Working backwards from my inaugural, my doctoral thesis emerged out of my unease at the glass ceiling in the local authority I was working at as an inner-city community sport development officer. I had few Black role models in my authority and felt further isolated in meetings in and out of my organisation. In conducting my Masters research before that, across several local authorities, I found similar stories from racialised officers where ‘race’ and racism affected their opportunities and well-being in the workplace. Yet at the same time I needed to establish what institutionalised processes framed and perhaps even caused these racial formations. A few years later my MA became the catalyst for my PhD journey.
I was appointed to my university in Leeds in January 1998 while completing my PhD. Some of the highlights of my career include a promising researcher fellowship, becoming head of the Diversity, Equity and Inclusion (DEI) research centre , and later Professor Emeritus (Leeds), Interim Pro Vice Chancellor Culture, Equality and Inclusion (Sussex), Honorary Fellow at Leeds Trinity (where I did my degree, previously Trinity and All Saints College -TASC), Visiting Professor Victoria University, and the University of South Wales); and having written the first book in the world on Critical Race Theory and Sport many would point to me as an example of how people of colour can succeed in HE. My view is less rose tinted. Ask my students, my colleagues, my children.

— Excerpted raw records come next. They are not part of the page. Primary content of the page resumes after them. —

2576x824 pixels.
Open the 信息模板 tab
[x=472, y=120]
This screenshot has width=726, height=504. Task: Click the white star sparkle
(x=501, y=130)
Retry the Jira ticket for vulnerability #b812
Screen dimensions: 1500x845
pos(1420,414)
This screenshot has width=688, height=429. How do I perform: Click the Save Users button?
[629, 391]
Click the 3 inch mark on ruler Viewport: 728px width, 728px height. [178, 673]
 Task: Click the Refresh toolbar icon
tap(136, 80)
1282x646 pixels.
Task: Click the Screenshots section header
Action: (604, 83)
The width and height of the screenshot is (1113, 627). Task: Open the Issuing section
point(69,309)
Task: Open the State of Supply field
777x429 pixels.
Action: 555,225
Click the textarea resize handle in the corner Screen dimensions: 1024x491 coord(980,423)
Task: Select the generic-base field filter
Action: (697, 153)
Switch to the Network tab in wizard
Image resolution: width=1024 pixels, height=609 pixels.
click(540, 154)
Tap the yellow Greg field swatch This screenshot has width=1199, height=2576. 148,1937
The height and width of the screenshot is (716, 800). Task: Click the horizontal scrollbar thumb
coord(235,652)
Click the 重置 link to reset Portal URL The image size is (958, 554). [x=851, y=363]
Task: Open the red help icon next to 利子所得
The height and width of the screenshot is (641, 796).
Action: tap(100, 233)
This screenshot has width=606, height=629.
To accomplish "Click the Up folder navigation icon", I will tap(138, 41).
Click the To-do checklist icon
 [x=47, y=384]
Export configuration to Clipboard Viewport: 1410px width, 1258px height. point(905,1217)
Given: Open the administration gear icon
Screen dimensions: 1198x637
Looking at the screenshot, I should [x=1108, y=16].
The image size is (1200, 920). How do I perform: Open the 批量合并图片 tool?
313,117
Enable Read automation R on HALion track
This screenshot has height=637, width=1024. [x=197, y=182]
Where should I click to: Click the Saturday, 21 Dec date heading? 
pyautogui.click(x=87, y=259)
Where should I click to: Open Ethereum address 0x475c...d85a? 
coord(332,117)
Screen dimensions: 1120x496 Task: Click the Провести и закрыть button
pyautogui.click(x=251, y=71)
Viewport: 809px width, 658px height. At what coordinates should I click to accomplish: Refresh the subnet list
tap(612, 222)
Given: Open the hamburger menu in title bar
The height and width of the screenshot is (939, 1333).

My progress in the academy has not been easy, straightforward or without incident. I have seen more excellent people of colour leave my institution and the sector than stay. In my experience, higher education liberates as it constrains. It takes a special set of skills, emotional intelligence, reflexivity, and support to ensure longevity. Though this is the same for all senior academics, the racialised dimension is clear and present.
I generally write and conduct research with my younger self in mind. What knowledge and insights should have been available to me as an undergraduate, postgraduate, practitioner, leader? What would be useful to equip students and practitioners to enhance their lexicon to name, describe and disrupt ‘race’, racialisation, racism, and its intersections in the everyday? For me the dominant ideas in sport, leisure and education do not empower its readers to focus on race, racism nor the lived experience of racialised populations. I argue that as activist scholars we cannot be opportunistic about how we make space for transformation but continue to do so where we are, whenever we can.